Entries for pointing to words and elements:
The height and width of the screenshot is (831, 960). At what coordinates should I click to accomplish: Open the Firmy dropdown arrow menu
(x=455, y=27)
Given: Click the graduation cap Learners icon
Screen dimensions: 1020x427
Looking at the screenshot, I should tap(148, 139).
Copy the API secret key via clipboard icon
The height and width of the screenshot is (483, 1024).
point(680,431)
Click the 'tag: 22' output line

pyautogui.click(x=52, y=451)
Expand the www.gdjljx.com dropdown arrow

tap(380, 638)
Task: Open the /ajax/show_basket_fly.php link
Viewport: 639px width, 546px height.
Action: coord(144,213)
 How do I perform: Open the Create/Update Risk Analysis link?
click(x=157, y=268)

* * *

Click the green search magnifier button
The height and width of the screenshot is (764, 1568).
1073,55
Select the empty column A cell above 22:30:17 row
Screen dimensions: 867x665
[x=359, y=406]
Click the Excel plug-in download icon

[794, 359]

Written task:
Report each line of the material above that contains the word "Open", copying every such line in full. Matching is case-sensitive.

Solution to this task:
The height and width of the screenshot is (831, 960). At what coordinates should I click to accomplish: Open the Firmy dropdown arrow menu
Task: Open the /ajax/show_basket_fly.php link
 How do I perform: Open the Create/Update Risk Analysis link?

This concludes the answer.